という事で、もう既にそれなりに名の知れた彼女だったりする訳ですが、pastel_pianoはリーズ・ドゥ・ラ・サールの演奏を実は初めて聴きました。今まで完全にアウトオブ眼中。彼女の存在は以前より気になってはいたものの、ジャケットがかなり狙った感じの萌え系という事もあり、ど〜せ天才少女補正300%のグラビア系ピアニストでしょ〜?なんて聴きもせずにツンデレてましたw 正直すまんかったm(__)m
Liszt Lise De La Salle 試聴はこちら

リスト生誕200年記念の年という事もあって、今回はオールリスト&リスト編曲プログラム。リストってバリバリ弾くピアニスティックな演奏家が多く、上手いけど音楽的に平坦でつまらん!って事が往々にしてありがちなのでありますが、この娘の弾き方は素晴らしく音楽してます。くだらない技巧をひけらかすような安っぽい見栄は皆無。一切メカニカルな誇張をせず、全くもって音楽を紡ぎ出すための見事なアゴーギク。求心力たっぷりの抑揚表現、そしてほの暗い世界にたたずむ音の絵が美しい。

(若干紀尾井ホール補正入りますが) 音色も澄んでいて瑞々しい響きが奇麗。とくに弱音部の音色と音楽性は見事です。女性らしく柔らかな音色であるにも関わらずぼやけずクリア。ダンパーペダルはかなり使う人みたいで、これだけ踏むと低音弦の響き方が悪いホールでは酷い事になりますけど、今回の収録では凄いクリアに演奏されて(録音されて)います。反面フォルテッシモでのオクターブ和音では時に濁ってしまうぎりぎりのアプローチでしたが、これは彼女の奏法と身体能力からすると致し方ない部分かも・・・というかそれは些末な事ですね。
ショスタコーヴィチ、リスト、プロコフィエフ;ショスタコーヴィチ:ピアノ協奏曲第1番 [Import from France] (Shostakovich: Piano Concerto No. 1; Liszt: Piano Concerto No. 1; Prokofiev: Piano Concerto No. 1)
とにかく見た目がカワイイとかそういうのを抜きにして、これだけ音楽的才能と表現力に優れたピアニストはなかなかいないと思います。

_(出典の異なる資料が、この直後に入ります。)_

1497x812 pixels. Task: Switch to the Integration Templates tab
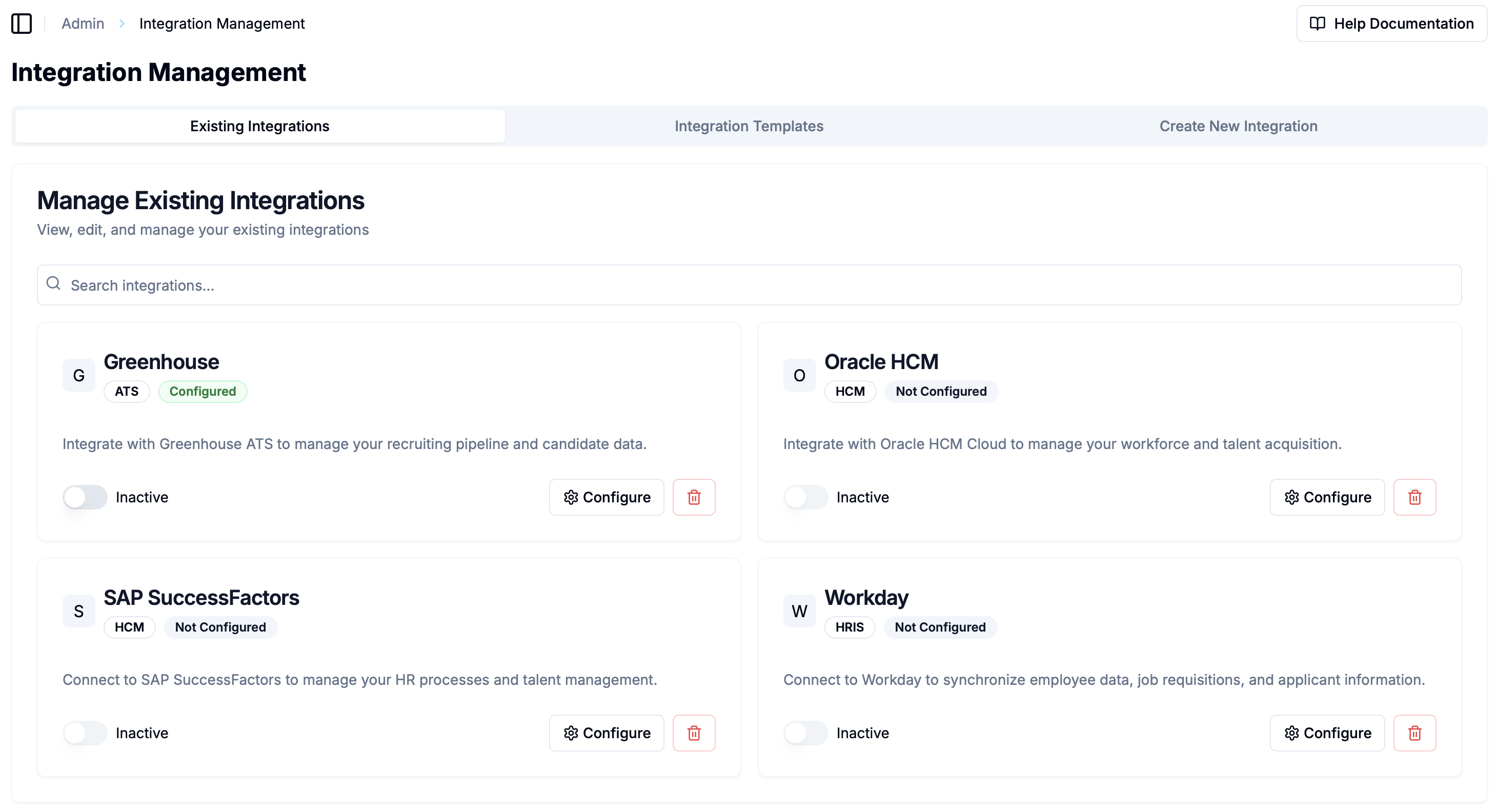coord(749,126)
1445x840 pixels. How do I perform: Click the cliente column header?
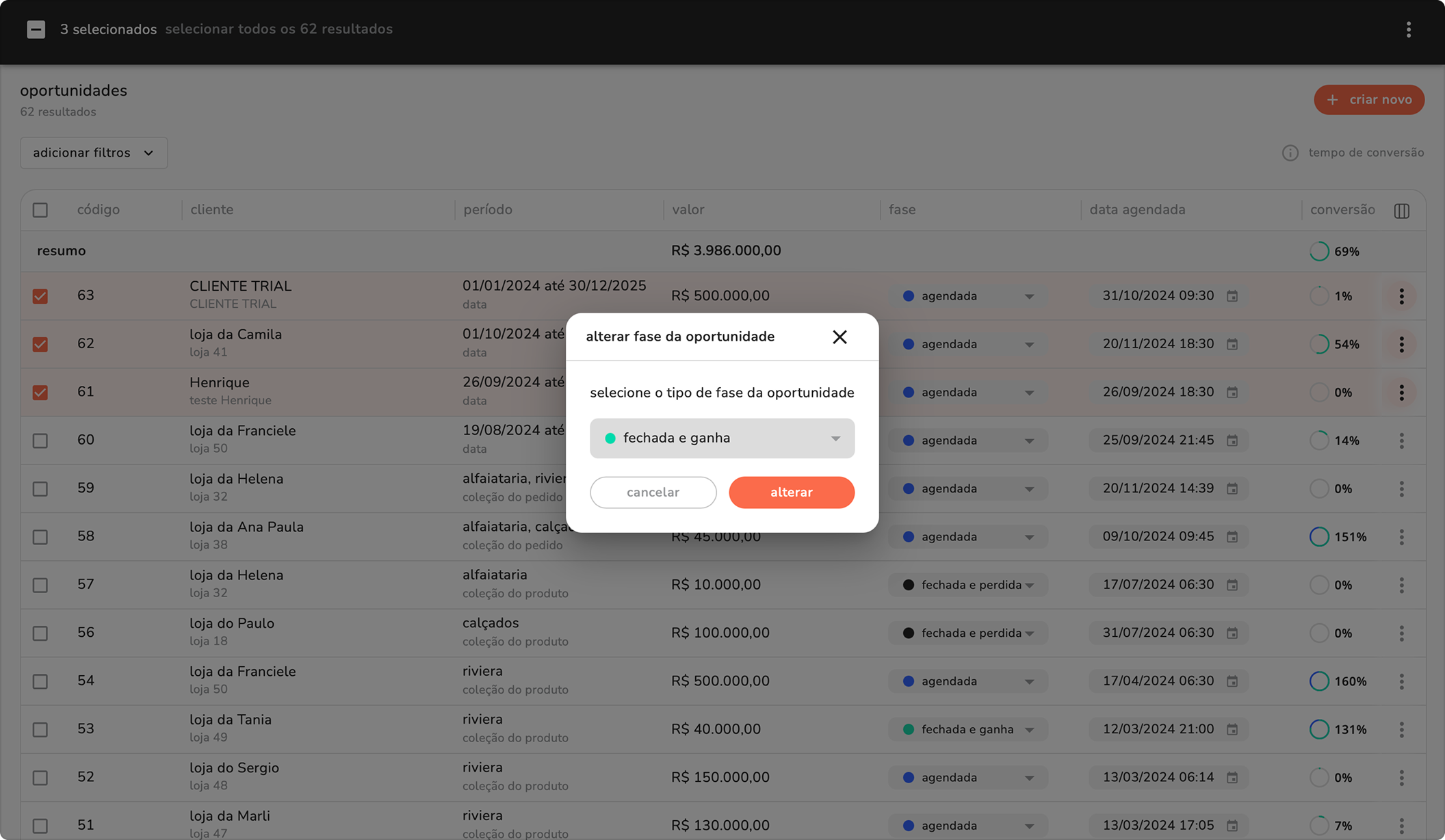[x=211, y=210]
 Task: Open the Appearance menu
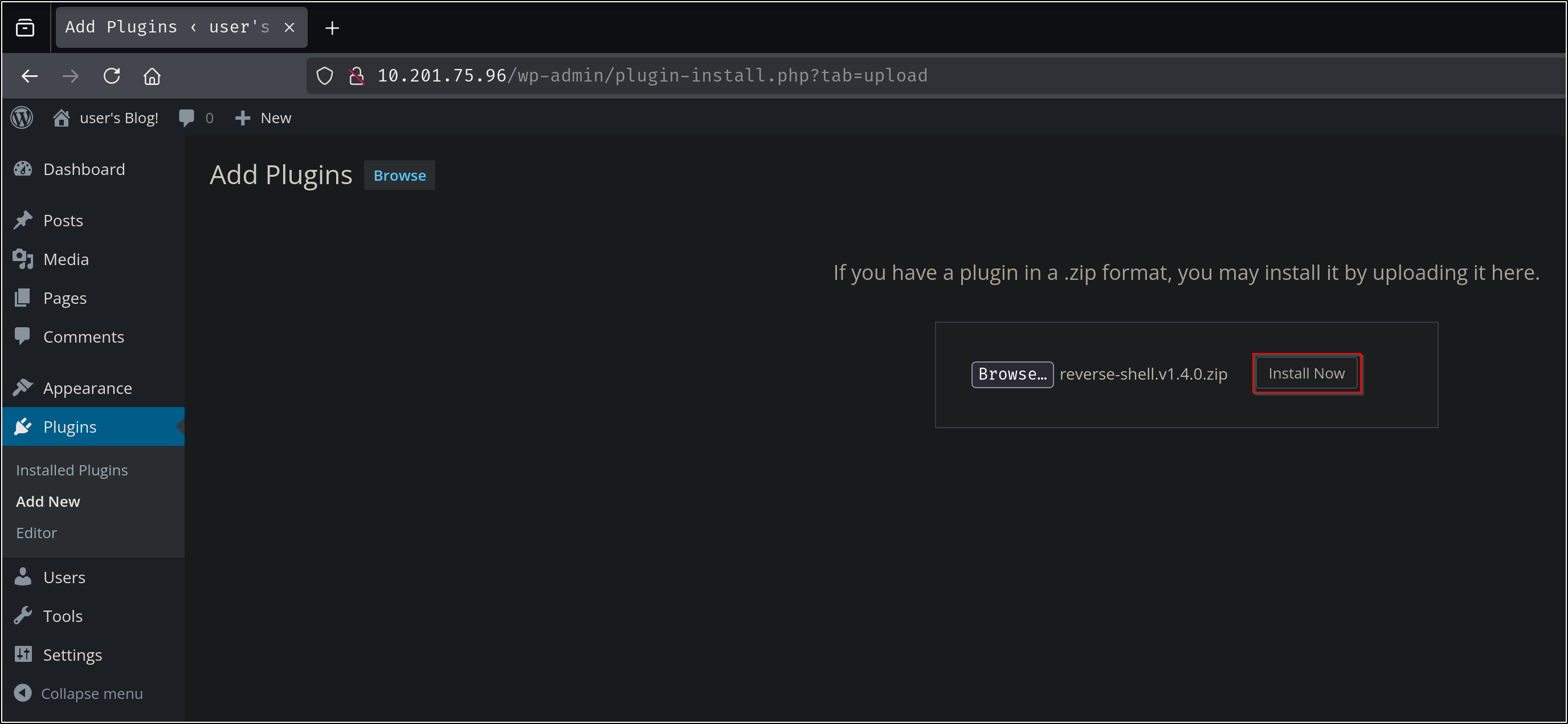click(x=87, y=388)
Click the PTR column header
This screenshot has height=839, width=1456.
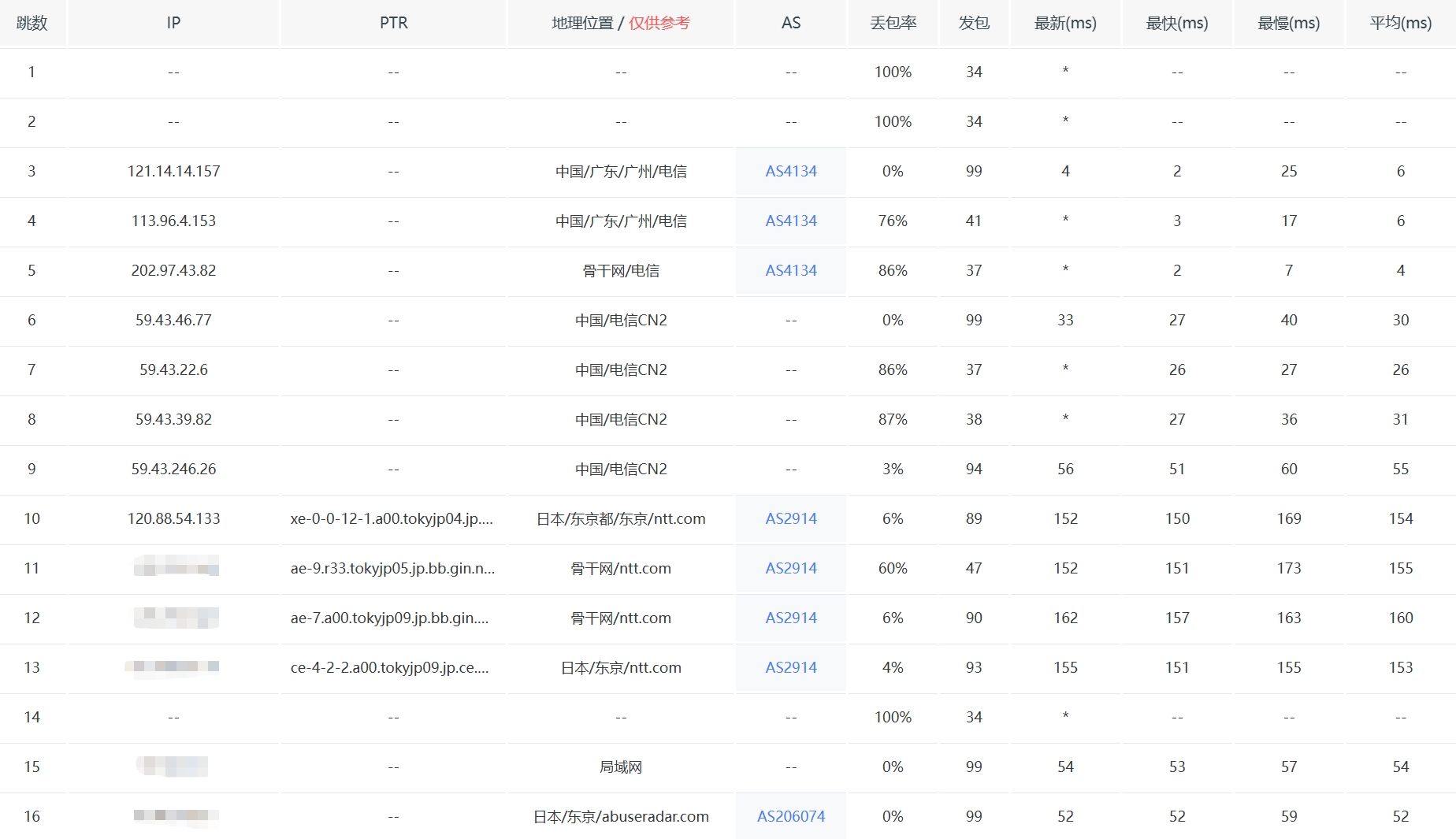[x=392, y=23]
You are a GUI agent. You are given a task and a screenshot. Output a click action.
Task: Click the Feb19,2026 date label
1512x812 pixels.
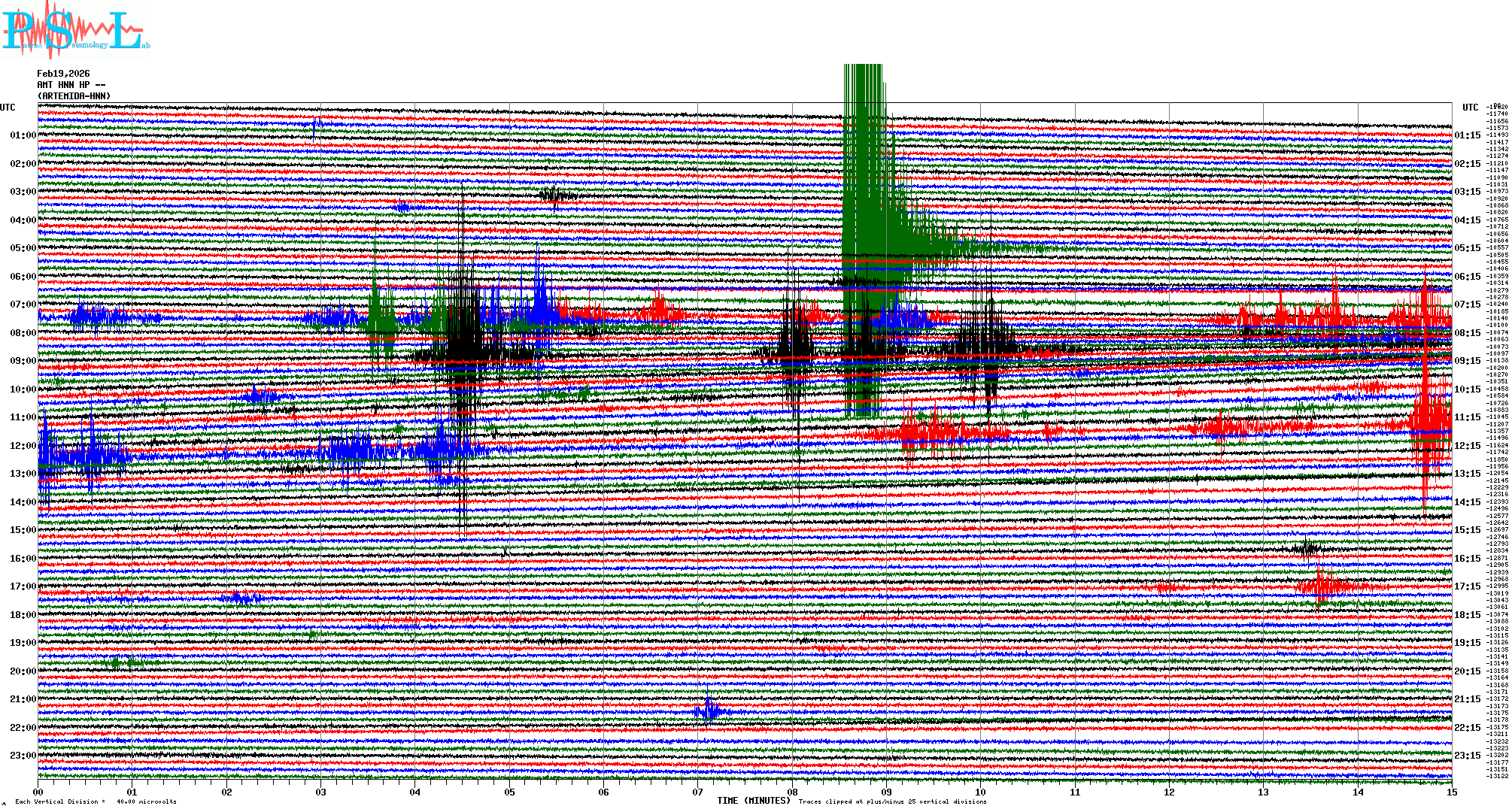(63, 74)
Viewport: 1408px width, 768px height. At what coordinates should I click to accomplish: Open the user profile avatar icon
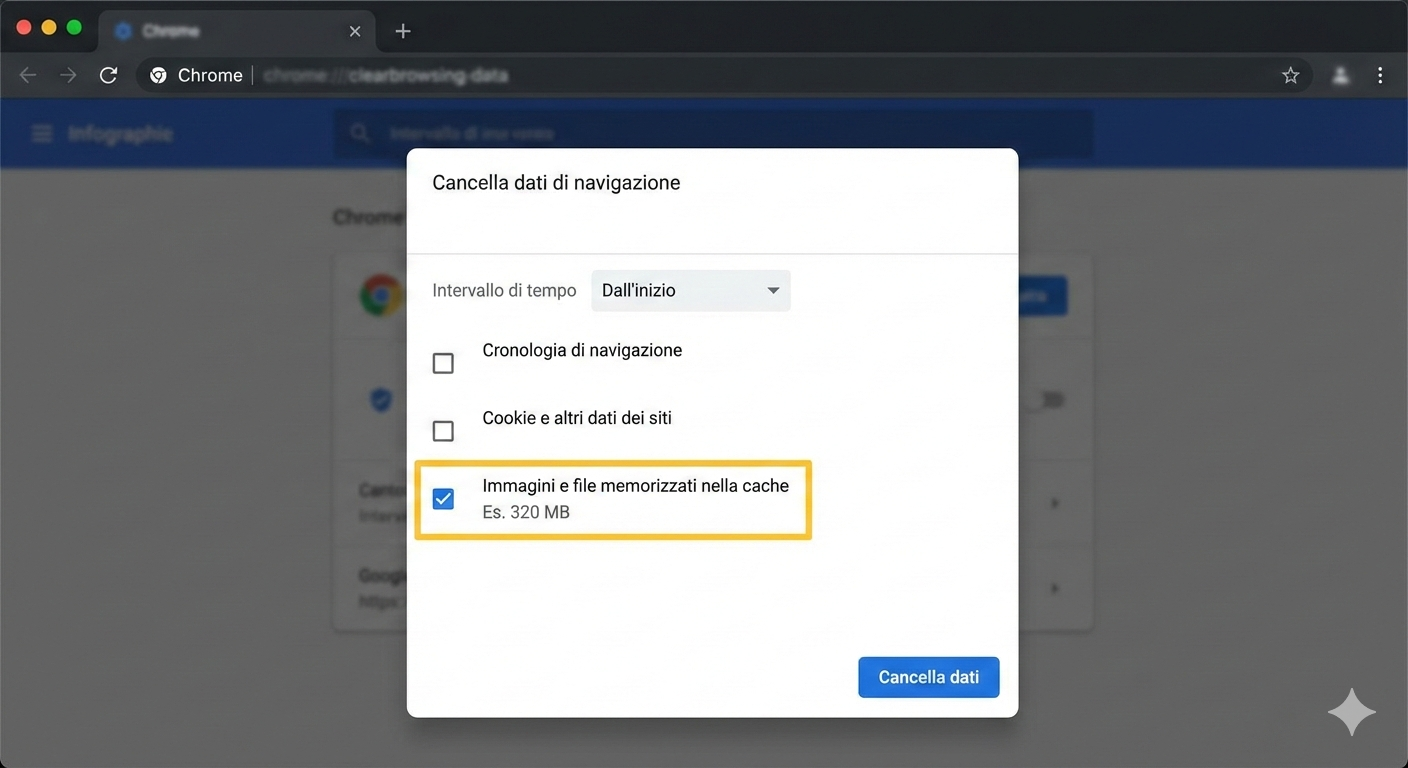pyautogui.click(x=1341, y=75)
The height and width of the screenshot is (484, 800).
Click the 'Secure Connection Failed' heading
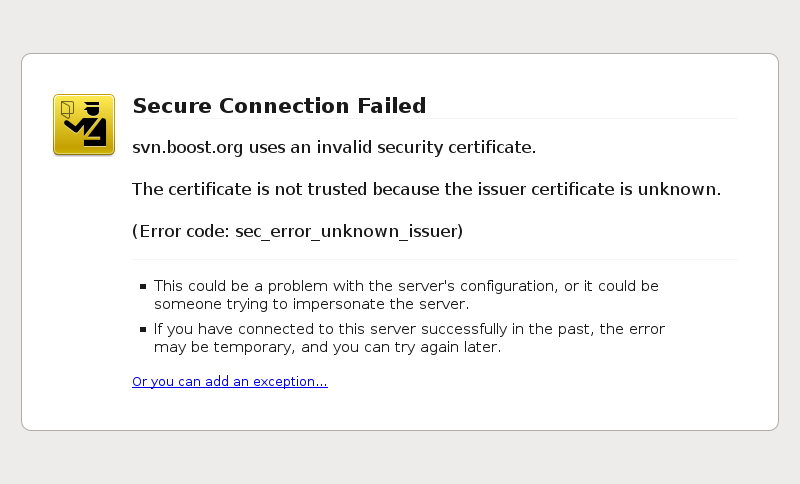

ここ1〜2ヶ月聴いてきたFMやクラシック倶楽部のピアノの中でも突出してる天才!あんまり使いたくないけど天才!(笑) 素晴らしさにpastel_pianoは思わず小躍りしたくなったくらい♪ そうだ、若い頃のエレーヌ・グリモーに弾き方が(技術的な意味で)少し似てるかな。良い意味でフランスのエスプリ?でも、エスプリってローカライズされた言葉で片付けてしまうには勿体ないくらい色彩感豊かな音楽性にただもう日がな一日浸っていたいくらい♪
バッハ、リスト;バッハ:半音階的幻想曲とフーガ ニ短調 BWV.903 [Import from France] (Lise de la Salle plays Bach, Liszt)
あ、冒頭の萌えジャケットの話ですけど、まぁなんだ、ジャケットは300%とは云わないまでも150%くらいはカメラ補正入ってるでしょうか♪ やや厚化粧に過ぎるような気もしますけど。今回着ていた黒い僅かに透けた感じのドレスは大人っぽくて素敵でしたけど、少しばかり(人生に?)お疲れな感じ。好意的に捉えて可愛い系ではありますが、まぁ見た目で勝負するような中途半端な演奏家では絶対に無いです。むしろそんな売り方は逆効果かというくらい、本質的な意味で才能のあるピアニストです。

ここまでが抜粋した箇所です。